━━ Data records ━━
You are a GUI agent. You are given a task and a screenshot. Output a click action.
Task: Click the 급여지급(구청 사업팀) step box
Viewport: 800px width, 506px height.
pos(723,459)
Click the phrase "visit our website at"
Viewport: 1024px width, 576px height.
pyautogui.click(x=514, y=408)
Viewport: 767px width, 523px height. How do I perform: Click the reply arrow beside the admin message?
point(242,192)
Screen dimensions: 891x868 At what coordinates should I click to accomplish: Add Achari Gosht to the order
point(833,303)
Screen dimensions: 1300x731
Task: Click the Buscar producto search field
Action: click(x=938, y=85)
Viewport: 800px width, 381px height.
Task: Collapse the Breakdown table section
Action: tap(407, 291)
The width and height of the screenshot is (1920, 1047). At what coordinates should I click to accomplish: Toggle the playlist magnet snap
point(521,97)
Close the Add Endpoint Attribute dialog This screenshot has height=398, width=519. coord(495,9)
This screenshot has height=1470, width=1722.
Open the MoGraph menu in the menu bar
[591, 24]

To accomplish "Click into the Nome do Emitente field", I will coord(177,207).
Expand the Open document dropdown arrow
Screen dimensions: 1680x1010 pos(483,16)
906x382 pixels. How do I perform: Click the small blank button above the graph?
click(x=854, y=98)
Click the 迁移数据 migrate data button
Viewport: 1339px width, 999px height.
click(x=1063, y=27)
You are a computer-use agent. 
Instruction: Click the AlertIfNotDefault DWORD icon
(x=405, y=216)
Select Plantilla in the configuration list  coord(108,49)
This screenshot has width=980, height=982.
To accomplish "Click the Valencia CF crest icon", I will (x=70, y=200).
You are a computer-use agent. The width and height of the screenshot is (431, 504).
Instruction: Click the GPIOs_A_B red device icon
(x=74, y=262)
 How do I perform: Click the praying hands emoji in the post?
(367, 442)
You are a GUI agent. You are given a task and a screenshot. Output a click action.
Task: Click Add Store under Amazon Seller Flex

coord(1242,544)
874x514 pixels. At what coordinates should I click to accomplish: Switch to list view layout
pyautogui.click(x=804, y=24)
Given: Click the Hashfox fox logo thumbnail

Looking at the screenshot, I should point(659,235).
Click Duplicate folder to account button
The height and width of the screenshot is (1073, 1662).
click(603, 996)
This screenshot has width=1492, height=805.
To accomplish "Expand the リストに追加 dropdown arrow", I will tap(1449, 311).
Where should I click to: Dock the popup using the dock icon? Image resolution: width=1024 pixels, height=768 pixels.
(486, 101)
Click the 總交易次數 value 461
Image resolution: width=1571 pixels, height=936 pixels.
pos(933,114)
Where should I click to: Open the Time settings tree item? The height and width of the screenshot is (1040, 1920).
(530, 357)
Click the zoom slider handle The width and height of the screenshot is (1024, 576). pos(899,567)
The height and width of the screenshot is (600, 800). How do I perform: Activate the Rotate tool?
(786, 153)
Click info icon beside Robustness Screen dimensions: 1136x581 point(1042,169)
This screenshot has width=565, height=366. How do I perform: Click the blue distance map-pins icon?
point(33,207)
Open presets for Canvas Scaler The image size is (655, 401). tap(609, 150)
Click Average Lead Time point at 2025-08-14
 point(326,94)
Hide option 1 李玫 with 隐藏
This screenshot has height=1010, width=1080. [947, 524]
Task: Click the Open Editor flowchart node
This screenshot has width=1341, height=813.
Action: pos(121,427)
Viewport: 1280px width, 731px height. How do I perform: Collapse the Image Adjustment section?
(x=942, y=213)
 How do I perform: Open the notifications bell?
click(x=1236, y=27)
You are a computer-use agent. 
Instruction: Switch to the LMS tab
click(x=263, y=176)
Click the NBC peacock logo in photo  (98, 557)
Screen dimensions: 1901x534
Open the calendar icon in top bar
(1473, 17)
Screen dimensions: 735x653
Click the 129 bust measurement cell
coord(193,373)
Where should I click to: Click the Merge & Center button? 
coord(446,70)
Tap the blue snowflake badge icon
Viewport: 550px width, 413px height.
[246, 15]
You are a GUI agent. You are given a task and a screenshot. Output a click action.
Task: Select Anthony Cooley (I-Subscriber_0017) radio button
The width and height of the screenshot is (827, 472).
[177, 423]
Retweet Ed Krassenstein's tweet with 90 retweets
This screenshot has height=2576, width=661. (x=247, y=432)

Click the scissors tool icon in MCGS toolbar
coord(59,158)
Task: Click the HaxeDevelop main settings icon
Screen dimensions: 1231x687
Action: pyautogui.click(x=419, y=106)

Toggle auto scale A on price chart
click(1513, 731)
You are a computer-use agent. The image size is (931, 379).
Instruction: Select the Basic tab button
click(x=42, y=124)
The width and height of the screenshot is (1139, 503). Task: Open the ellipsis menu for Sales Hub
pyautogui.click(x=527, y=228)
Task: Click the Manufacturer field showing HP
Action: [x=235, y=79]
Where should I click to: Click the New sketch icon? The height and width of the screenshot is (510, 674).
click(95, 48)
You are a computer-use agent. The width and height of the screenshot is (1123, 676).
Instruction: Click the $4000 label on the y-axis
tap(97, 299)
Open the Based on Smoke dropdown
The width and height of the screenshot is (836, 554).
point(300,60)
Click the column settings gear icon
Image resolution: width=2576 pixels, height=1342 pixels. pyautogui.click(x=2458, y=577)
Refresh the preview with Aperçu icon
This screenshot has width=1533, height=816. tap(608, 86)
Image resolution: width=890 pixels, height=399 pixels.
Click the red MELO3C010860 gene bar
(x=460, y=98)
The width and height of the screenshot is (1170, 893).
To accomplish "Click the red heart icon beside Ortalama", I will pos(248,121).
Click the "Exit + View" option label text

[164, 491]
━━━
Problem to work on » Output the data in full, precisely as it appears above.

Response area »
You are a GUI agent. You are given a task and a screenshot. Output a click action.
Task: Click the 급여지급(구청 사업팀) step box
Viewport: 800px width, 506px height.
pos(723,459)
Click the phrase "visit our website at"
Viewport: 1024px width, 576px height.
pyautogui.click(x=514, y=408)
Viewport: 767px width, 523px height. How do I perform: Click the reply arrow beside the admin message?
point(242,192)
Screen dimensions: 891x868 At what coordinates should I click to accomplish: Add Achari Gosht to the order
point(833,303)
Screen dimensions: 1300x731
Task: Click the Buscar producto search field
Action: click(x=938, y=85)
Viewport: 800px width, 381px height.
Task: Collapse the Breakdown table section
Action: tap(407, 291)
The width and height of the screenshot is (1920, 1047). At what coordinates should I click to accomplish: Toggle the playlist magnet snap
point(521,97)
Close the Add Endpoint Attribute dialog This screenshot has height=398, width=519. coord(495,9)
This screenshot has height=1470, width=1722.
Open the MoGraph menu in the menu bar
[591, 24]

To accomplish "Click into the Nome do Emitente field", I will coord(177,207).
Expand the Open document dropdown arrow
Screen dimensions: 1680x1010 pos(483,16)
906x382 pixels. How do I perform: Click the small blank button above the graph?
click(x=854, y=98)
Click the 迁移数据 migrate data button
Viewport: 1339px width, 999px height.
click(x=1063, y=27)
You are a computer-use agent. 
Instruction: Click the AlertIfNotDefault DWORD icon
(x=405, y=216)
Select Plantilla in the configuration list  coord(108,49)
This screenshot has width=980, height=982.
To accomplish "Click the Valencia CF crest icon", I will (x=70, y=200).
You are a computer-use agent. The width and height of the screenshot is (431, 504).
Instruction: Click the GPIOs_A_B red device icon
(x=74, y=262)
 How do I perform: Click the praying hands emoji in the post?
(367, 442)
You are a GUI agent. You are given a task and a screenshot. Output a click action.
Task: Click Add Store under Amazon Seller Flex

coord(1242,544)
874x514 pixels. At what coordinates should I click to accomplish: Switch to list view layout
pyautogui.click(x=804, y=24)
Given: Click the Hashfox fox logo thumbnail

Looking at the screenshot, I should point(659,235).
Click Duplicate folder to account button
The height and width of the screenshot is (1073, 1662).
click(603, 996)
This screenshot has width=1492, height=805.
To accomplish "Expand the リストに追加 dropdown arrow", I will tap(1449, 311).
Where should I click to: Dock the popup using the dock icon? Image resolution: width=1024 pixels, height=768 pixels.
(486, 101)
Click the 總交易次數 value 461
Image resolution: width=1571 pixels, height=936 pixels.
pos(933,114)
Where should I click to: Open the Time settings tree item? The height and width of the screenshot is (1040, 1920).
(530, 357)
Click the zoom slider handle The width and height of the screenshot is (1024, 576). pos(899,567)
The height and width of the screenshot is (600, 800). How do I perform: Activate the Rotate tool?
(786, 153)
Click info icon beside Robustness Screen dimensions: 1136x581 point(1042,169)
This screenshot has width=565, height=366. How do I perform: Click the blue distance map-pins icon?
point(33,207)
Open presets for Canvas Scaler The image size is (655, 401). tap(609, 150)
Click Average Lead Time point at 2025-08-14
 point(326,94)
Hide option 1 李玫 with 隐藏
This screenshot has height=1010, width=1080. [947, 524]
Task: Click the Open Editor flowchart node
This screenshot has width=1341, height=813.
Action: pos(121,427)
Viewport: 1280px width, 731px height. How do I perform: Collapse the Image Adjustment section?
(x=942, y=213)
 How do I perform: Open the notifications bell?
click(x=1236, y=27)
You are a computer-use agent. 
Instruction: Switch to the LMS tab
click(x=263, y=176)
Click the NBC peacock logo in photo  (98, 557)
Screen dimensions: 1901x534
Open the calendar icon in top bar
(1473, 17)
Screen dimensions: 735x653
Click the 129 bust measurement cell
coord(193,373)
Where should I click to: Click the Merge & Center button? 
coord(446,70)
Tap the blue snowflake badge icon
Viewport: 550px width, 413px height.
[246, 15]
You are a GUI agent. You are given a task and a screenshot. Output a click action.
Task: Select Anthony Cooley (I-Subscriber_0017) radio button
The width and height of the screenshot is (827, 472).
[177, 423]
Retweet Ed Krassenstein's tweet with 90 retweets
This screenshot has height=2576, width=661. (x=247, y=432)

Click the scissors tool icon in MCGS toolbar
coord(59,158)
Task: Click the HaxeDevelop main settings icon
Screen dimensions: 1231x687
Action: pyautogui.click(x=419, y=106)

Toggle auto scale A on price chart
click(1513, 731)
You are a computer-use agent. The image size is (931, 379).
Instruction: Select the Basic tab button
click(x=42, y=124)
The width and height of the screenshot is (1139, 503). Task: Open the ellipsis menu for Sales Hub
pyautogui.click(x=527, y=228)
Task: Click the Manufacturer field showing HP
Action: [x=235, y=79]
Where should I click to: Click the New sketch icon? The height and width of the screenshot is (510, 674).
click(95, 48)
You are a computer-use agent. The width and height of the screenshot is (1123, 676).
Instruction: Click the $4000 label on the y-axis
tap(97, 299)
Open the Based on Smoke dropdown
The width and height of the screenshot is (836, 554).
point(300,60)
Click the column settings gear icon
Image resolution: width=2576 pixels, height=1342 pixels. pyautogui.click(x=2458, y=577)
Refresh the preview with Aperçu icon
This screenshot has width=1533, height=816. tap(608, 86)
Image resolution: width=890 pixels, height=399 pixels.
Click the red MELO3C010860 gene bar
(x=460, y=98)
The width and height of the screenshot is (1170, 893).
To accomplish "Click the red heart icon beside Ortalama", I will pos(248,121).
Click the "Exit + View" option label text

[164, 491]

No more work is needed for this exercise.